FitzGerald accused Thatcher of failing to deliver on Agreement
The Irish Government accused Britain of failing to deliver on the Anglo-Irish Agreement in angry exchanges between the two countries.
Taoiseach Garret FitzGerald said more visible progress was urgently needed, prompting British Prime Minister Margaret Thatcher to question his attitude.
His warning is contained in a briefing sent to Mrs Thatcher in June 1986.
It came seven months after the signing of the historic Agreement, which granted the Republic a formal role in Northern Ireland for the first time since partition.
The note, marked "secret and personal", is an account of a meeting between Cabinet secretary Sir Robert Armstrong and Mr FitzGerald.
Mr Armstrong describes how he was called aside by the Taoiseach ahead of a meeting.
"The Taoiseach said that he thought the Irish Government could reasonably claim to have delivered on their side of the Anglo-Irish Agreement," he wrote.
The letter, released this week by the Northern Ireland Public Record Office, adds: "The Taoiseach was, however, worried about our side of the affair.
"Unless it was possible to make more visible progress, he feared that he would find it difficult to sustain his position that the Anglo-Irish Agreement had been a move forward entered into in good faith by both sides."
Mr FitzGerald expressed unease that the Irish Government had been requested to assist with the Anglo-US supplementary extradition treaty. The treaty effectively meant that ex-IRA members in the US were not protected from extradition.
Mr Armstrong's memo added: "[The Taoiseach] had thought that the British Government had understood the Irish Government's difficulties on this, and the request had been an unnecessary aggravation."

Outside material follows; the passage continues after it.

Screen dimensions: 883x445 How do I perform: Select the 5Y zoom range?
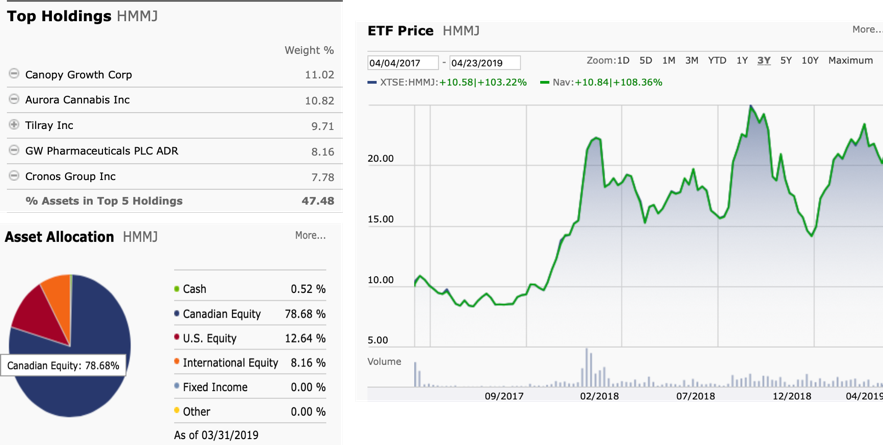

In an attached briefing note, Mr Armstrong advises Mrs Thatcher that Mr FitzGerald "might be having trouble with some of his 'greener' colleagues in Government, who see the Anglo-Irish Agreement as very much his responsibility and measure his success by the degree of progress in its implementation."
When the paper reached Downing Street, Mrs Thatcher was far from impressed. A response from her private secretary Charles Powell said she was "concerned by his attitude".
He wrote: "It seems to the Prime Minister that the Taoiseach quite fails to realise the difference in scale between the political problems facing our government and his over the Agreement."
She also described Mr FitzGerald's comments on extradition as "astonishing".
It added: "[She] resents suggestions that lack of progress with implementing the Agreement can be put down to the United Kingdom's account.
"She intends to make these points to the Taoiseach when they meet."